The U.S. residential real estate market is fragile, with single-family home sales stagnating, home prices spiraling downward, and the extraordinary number of mortgage defaults producing uncertainty and wariness among lenders, regulators, and legislators. Added to all of this, continued uncertainty concerning the survival of Fannie Mae and Freddie Mac, the two leading outlets for residential real-estate loans, seems to have quashed hope for a thriving home market in the near term. Without Fannie and Freddie, the country’s 16,000 banks and credit unions would be hard pressed to find sufficient capital to provide mortgages, maintain mortgages internally, and remain compliant with capital risk mandates.

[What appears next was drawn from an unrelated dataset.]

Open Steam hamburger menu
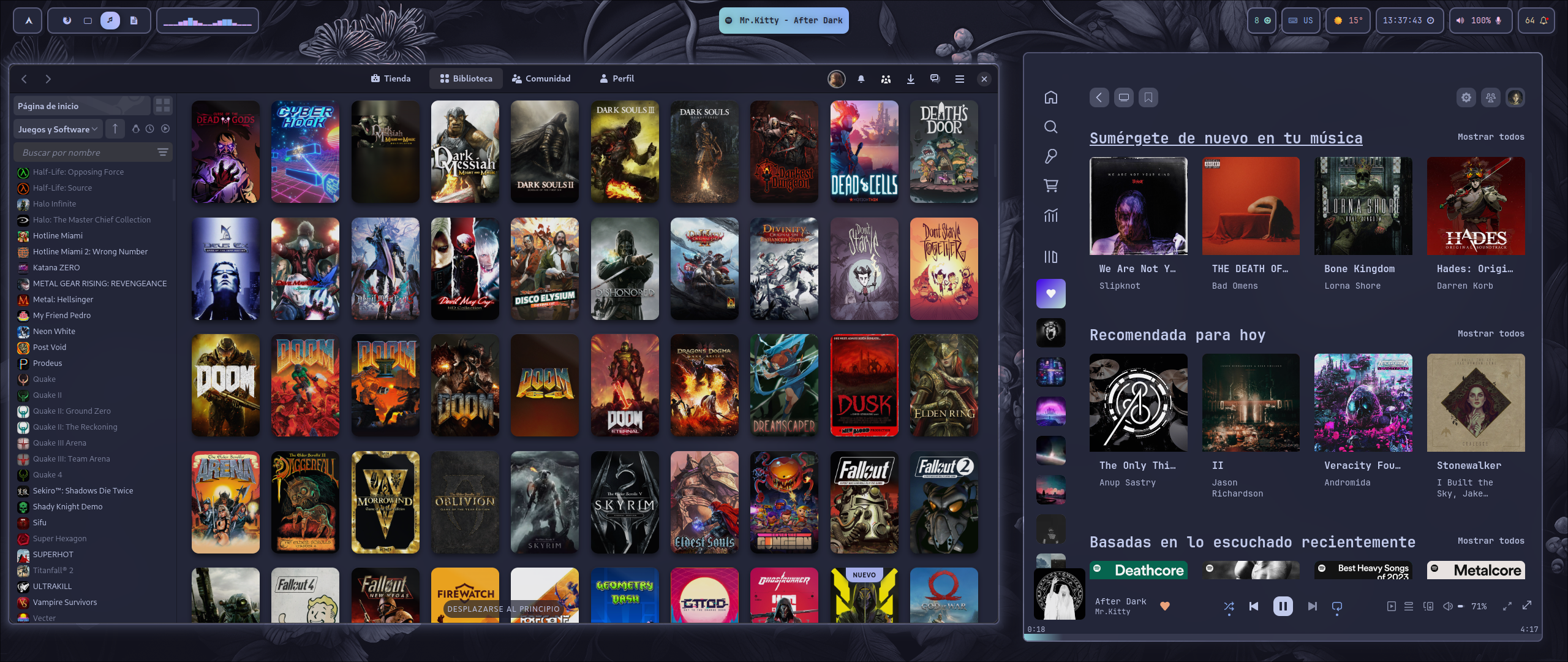Viewport: 1568px width, 662px height. (x=959, y=79)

“The business of lending funds to consumers for the purchase of a home is a large component of the core business of banking,” says Christine Pratt, senior analyst with Aite Group and co-author of this report. “While the home mortgage market does not show any signs of improvement, banks, credit unions, and the government are focused on immediate issues with no clear big-picture strategy. In a world in which contingency planning and disaster recovery are mandated for technology solutions, it seems that something of that nature is no less important for non-technology-oriented, mission-critical solutions.”
This 34-page Impact Note contains 11 figures and two tables. Clients of Aite Group's Wholesale Banking and Life Insurance services can download the report.